Two Lovers : Le trouble du désir

Martin Cadot

7/4/20252 min read

L’amour ne naît-il pas d’un manque, d’un creux, du désir de ce qui échappe ? Il surgit dans la tension, dans la tentation, sans jamais tout saisir, sans jamais tout comprendre. Il y a l’attirance physique, oui, mais aussi le vertige de vouloir aider quelqu’un, de tendre la main à une âme en dérive qui s’échoue par hasard dans notre vie. Et puis il y a l’attrait d’une facilité : celle d’un amour sans heurt, sans grande quête, sans la frustration du manque. Une histoire possible, à portée de main.

★ ★ ★ ★ ★ ★ ★

Consigne 1 » Reprenez mot pour mot le texte source entre « Martin Cadot » et « portée de main. », ces deux passages inclus.
Consigne 2 » Résumez le texte source en deux phrases.
Appuyez-vous uniquement sur le texte source.

Extraits de données »
★ ★ ★ ★ ★ ★ ★

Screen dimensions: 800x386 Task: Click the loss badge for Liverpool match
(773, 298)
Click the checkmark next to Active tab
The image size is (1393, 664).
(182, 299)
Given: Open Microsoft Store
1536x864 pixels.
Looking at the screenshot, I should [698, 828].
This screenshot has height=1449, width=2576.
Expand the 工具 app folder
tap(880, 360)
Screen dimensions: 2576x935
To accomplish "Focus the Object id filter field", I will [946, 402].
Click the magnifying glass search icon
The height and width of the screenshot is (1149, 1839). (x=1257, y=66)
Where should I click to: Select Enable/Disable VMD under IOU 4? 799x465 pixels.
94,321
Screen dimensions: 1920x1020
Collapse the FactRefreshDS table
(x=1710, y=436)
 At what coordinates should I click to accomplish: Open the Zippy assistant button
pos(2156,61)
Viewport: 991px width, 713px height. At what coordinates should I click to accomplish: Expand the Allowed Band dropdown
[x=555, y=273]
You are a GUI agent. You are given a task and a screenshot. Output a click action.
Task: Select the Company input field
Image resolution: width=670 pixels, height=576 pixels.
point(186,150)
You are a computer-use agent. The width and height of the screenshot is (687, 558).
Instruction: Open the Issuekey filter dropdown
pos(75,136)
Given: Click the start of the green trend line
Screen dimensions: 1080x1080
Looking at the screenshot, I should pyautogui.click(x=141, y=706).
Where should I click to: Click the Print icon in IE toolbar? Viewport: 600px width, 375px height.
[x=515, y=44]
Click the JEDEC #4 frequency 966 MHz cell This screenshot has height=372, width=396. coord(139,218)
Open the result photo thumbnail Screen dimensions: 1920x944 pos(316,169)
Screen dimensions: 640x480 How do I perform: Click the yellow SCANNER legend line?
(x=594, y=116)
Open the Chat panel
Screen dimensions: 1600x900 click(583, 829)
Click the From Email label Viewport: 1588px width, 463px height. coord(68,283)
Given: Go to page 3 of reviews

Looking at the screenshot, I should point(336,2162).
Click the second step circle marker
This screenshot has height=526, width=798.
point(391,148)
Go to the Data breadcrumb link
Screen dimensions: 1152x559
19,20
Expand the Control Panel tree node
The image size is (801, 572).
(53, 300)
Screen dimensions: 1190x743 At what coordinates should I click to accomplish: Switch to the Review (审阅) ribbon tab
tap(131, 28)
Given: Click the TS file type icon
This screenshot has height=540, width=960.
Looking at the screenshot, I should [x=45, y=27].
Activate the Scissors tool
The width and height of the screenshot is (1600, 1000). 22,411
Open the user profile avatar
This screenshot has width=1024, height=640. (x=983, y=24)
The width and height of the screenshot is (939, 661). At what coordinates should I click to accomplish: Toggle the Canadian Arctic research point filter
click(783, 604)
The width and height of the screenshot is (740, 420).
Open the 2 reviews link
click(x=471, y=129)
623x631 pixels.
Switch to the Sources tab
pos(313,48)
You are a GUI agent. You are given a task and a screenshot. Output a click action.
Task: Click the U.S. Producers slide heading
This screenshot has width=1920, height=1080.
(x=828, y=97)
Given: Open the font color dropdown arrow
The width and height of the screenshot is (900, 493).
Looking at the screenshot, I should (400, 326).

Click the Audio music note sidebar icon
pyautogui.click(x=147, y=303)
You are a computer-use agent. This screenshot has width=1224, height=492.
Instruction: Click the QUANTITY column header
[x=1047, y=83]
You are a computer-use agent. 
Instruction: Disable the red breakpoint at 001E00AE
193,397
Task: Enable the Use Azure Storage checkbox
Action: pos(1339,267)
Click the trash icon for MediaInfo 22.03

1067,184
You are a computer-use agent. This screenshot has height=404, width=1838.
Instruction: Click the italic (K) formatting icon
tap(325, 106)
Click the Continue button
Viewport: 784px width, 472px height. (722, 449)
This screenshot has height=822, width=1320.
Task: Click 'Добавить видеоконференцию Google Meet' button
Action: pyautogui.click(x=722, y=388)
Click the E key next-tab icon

★ ★ ★ ★ ★ ★ ★

Réponse 1 »
Martin Cadot

7/4/20252 min read

L’amour ne naît-il pas d’un manque, d’un creux, du désir de ce qui échappe ? Il surgit dans la tension, dans la tentation, sans jamais tout saisir, sans jamais tout comprendre. Il y a l’attirance physique, oui, mais aussi le vertige de vouloir aider quelqu’un, de tendre la main à une âme en dérive qui s’échoue par hasard dans notre vie. Et puis il y a l’attrait d’une facilité : celle d’un amour sans heurt, sans grande quête, sans la frustration du manque. Une histoire possible, à portée de main.

Réponse 2 » L'amour naîtrait d'un manque et du désir de ce qui échappe, surgissant dans la tension et la tentation sans jamais tout saisir ni tout comprendre. Il mêle l'attirance physique, le vertige de vouloir aider une âme en dérive et l'attrait d'un amour facile, sans heurt ni frustration.